*INSTRUCTIONS FOR THE TASK*:
Copy out the rows exactly, from the start of the rows down to the line containing "click(19, 704)", including both ends.

*RECORDS SHOWN*:
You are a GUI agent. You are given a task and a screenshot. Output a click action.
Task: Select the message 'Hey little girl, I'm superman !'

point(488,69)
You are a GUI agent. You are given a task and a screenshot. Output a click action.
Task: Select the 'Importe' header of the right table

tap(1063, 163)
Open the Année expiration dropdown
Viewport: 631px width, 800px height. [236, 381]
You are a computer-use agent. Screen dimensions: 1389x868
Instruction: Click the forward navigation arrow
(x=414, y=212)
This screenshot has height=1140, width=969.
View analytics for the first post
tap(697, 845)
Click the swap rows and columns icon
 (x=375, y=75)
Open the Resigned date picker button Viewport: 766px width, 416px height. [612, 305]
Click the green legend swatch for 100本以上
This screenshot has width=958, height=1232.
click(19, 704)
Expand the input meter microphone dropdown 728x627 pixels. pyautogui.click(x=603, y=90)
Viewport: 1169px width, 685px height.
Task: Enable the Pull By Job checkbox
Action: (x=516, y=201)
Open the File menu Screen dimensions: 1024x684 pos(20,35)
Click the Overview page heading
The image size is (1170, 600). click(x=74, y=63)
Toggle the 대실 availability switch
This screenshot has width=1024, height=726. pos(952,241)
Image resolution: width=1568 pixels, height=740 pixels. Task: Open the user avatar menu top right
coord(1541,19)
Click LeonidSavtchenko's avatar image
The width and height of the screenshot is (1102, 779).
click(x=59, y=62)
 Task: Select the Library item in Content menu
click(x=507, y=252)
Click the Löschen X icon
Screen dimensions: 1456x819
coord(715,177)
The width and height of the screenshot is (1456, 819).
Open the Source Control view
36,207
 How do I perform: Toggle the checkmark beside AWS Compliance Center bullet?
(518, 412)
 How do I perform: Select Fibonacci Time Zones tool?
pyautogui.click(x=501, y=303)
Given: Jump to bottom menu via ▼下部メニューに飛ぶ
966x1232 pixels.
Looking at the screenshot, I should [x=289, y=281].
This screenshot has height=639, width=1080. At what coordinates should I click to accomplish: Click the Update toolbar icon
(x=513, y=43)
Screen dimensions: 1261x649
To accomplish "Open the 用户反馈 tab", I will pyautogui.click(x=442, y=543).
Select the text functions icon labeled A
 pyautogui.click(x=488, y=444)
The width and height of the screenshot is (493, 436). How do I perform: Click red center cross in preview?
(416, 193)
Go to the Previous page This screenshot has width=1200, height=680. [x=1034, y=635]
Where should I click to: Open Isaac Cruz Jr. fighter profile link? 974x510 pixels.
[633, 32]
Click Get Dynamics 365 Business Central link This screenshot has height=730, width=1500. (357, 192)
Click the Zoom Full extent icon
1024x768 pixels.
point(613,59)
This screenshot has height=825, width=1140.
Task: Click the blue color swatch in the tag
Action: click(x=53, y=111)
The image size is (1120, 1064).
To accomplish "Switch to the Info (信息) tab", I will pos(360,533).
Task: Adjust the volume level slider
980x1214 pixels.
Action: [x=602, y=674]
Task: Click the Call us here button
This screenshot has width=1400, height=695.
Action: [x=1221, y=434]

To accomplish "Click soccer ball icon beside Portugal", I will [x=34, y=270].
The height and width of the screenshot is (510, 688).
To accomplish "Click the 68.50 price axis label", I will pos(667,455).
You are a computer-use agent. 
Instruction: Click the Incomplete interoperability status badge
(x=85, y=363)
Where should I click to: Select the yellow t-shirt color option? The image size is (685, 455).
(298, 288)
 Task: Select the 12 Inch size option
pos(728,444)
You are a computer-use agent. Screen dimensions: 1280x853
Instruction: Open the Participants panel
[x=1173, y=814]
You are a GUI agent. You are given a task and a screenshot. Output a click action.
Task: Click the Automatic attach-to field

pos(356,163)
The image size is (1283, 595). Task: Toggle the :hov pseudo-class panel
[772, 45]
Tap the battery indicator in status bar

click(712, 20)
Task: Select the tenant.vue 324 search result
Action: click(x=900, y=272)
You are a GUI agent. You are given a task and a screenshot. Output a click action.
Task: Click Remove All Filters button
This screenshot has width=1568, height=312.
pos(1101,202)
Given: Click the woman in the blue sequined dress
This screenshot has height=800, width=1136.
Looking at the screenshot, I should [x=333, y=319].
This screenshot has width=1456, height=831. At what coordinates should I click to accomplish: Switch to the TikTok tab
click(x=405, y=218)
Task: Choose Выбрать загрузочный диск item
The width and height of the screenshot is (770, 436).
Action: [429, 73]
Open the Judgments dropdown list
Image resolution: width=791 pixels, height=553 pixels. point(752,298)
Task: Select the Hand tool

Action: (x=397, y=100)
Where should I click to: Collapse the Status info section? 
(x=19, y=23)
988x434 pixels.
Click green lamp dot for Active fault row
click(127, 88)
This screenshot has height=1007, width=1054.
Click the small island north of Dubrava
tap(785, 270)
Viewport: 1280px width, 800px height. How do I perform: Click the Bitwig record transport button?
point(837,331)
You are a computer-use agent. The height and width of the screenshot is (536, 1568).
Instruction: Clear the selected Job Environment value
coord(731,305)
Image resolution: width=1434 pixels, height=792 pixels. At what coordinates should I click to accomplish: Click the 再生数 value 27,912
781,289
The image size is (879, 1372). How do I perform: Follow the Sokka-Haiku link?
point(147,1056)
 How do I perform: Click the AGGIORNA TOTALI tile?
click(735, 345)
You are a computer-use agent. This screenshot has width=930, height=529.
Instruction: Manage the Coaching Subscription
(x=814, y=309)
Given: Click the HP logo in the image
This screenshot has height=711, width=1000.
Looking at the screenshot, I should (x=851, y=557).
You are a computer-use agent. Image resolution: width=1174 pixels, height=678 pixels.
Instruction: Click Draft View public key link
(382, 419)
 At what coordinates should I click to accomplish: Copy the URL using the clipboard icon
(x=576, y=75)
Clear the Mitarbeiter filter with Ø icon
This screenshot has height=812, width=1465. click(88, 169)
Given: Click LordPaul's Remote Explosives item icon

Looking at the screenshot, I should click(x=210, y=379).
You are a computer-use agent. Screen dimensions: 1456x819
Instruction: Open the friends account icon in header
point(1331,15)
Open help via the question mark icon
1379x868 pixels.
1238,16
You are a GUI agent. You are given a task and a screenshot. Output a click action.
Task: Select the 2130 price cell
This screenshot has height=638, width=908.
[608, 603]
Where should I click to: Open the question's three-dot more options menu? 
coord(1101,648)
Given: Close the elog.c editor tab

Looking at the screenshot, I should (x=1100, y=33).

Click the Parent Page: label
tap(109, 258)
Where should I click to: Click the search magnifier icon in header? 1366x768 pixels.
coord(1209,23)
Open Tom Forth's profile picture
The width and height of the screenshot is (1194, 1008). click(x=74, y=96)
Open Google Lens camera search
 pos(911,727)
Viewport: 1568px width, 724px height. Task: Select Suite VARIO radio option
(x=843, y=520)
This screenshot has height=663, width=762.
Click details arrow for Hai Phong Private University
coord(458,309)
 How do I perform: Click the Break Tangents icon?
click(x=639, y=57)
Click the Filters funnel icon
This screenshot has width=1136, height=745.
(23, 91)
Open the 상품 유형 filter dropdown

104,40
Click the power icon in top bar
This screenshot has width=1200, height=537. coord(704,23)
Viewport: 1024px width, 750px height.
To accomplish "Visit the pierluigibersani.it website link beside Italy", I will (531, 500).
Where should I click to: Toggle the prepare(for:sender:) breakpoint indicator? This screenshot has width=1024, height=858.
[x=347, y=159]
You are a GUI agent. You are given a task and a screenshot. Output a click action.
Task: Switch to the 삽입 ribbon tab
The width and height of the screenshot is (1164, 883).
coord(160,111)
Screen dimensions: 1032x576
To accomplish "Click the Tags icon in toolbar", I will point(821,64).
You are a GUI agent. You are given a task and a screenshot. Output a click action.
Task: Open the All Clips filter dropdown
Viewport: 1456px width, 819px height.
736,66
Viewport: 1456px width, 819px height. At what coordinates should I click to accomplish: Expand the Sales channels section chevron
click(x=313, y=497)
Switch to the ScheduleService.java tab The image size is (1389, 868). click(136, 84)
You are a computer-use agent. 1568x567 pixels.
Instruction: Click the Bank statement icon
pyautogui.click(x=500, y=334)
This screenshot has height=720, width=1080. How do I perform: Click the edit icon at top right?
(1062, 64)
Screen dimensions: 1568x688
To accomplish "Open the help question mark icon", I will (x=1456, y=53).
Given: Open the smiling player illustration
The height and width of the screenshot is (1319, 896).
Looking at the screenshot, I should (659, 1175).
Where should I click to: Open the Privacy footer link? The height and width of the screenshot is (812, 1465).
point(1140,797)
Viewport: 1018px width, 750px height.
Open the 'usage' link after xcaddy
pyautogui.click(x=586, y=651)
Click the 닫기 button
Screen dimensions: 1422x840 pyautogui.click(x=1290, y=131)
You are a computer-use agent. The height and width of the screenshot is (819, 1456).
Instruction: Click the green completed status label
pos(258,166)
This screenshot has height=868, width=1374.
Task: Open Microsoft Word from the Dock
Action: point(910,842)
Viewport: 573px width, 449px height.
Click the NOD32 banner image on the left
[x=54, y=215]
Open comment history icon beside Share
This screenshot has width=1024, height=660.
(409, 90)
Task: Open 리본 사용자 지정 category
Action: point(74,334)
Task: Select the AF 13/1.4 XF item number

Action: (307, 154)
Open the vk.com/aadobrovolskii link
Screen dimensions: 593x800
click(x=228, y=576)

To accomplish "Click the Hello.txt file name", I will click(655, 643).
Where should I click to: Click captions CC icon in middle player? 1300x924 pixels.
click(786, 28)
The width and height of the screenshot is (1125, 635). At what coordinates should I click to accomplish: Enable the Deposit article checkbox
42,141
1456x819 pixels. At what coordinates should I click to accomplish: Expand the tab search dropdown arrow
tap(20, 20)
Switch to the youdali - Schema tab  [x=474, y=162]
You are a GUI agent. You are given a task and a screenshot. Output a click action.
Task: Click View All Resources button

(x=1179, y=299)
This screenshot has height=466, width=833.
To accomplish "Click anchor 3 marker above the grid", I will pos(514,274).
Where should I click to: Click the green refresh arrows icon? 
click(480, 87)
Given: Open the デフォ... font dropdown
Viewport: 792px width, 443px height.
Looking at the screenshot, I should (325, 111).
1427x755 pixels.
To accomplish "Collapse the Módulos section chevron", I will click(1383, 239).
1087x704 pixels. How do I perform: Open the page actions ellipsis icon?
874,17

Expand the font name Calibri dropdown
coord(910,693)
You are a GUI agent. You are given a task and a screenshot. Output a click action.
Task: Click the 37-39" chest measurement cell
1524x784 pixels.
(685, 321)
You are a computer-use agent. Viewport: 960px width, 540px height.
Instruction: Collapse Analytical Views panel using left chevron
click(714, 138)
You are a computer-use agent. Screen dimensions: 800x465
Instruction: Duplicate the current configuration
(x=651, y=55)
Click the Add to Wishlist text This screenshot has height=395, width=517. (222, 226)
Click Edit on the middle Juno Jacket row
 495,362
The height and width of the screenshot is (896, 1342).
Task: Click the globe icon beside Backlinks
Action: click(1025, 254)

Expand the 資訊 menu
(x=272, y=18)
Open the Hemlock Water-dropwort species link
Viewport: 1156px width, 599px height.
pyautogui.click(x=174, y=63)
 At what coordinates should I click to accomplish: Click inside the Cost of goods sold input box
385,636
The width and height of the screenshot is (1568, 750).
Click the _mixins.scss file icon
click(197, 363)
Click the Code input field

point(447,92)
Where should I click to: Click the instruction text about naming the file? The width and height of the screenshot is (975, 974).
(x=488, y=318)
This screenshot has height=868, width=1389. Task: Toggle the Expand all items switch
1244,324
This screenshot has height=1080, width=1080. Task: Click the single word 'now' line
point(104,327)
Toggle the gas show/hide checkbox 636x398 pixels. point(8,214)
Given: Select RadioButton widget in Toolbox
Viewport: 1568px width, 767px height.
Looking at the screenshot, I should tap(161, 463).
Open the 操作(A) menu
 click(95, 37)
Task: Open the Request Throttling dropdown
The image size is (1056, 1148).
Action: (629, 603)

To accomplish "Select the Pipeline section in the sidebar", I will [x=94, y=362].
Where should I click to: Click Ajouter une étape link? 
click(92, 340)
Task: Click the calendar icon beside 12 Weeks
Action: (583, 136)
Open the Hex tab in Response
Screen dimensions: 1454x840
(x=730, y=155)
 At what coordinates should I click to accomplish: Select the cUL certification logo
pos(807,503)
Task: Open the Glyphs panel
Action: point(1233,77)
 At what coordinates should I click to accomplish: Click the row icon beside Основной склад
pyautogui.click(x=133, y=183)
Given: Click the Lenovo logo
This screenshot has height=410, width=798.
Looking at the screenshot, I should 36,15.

*EXERCISE OUTPUT*:
You are a GUI agent. You are given a task and a screenshot. Output a click action.
Task: Select the message 'Hey little girl, I'm superman !'

point(488,69)
You are a GUI agent. You are given a task and a screenshot. Output a click action.
Task: Select the 'Importe' header of the right table

tap(1063, 163)
Open the Année expiration dropdown
Viewport: 631px width, 800px height. [236, 381]
You are a computer-use agent. Screen dimensions: 1389x868
Instruction: Click the forward navigation arrow
(x=414, y=212)
This screenshot has height=1140, width=969.
View analytics for the first post
tap(697, 845)
Click the swap rows and columns icon
 (x=375, y=75)
Open the Resigned date picker button Viewport: 766px width, 416px height. [612, 305]
Click the green legend swatch for 100本以上
This screenshot has width=958, height=1232.
click(19, 704)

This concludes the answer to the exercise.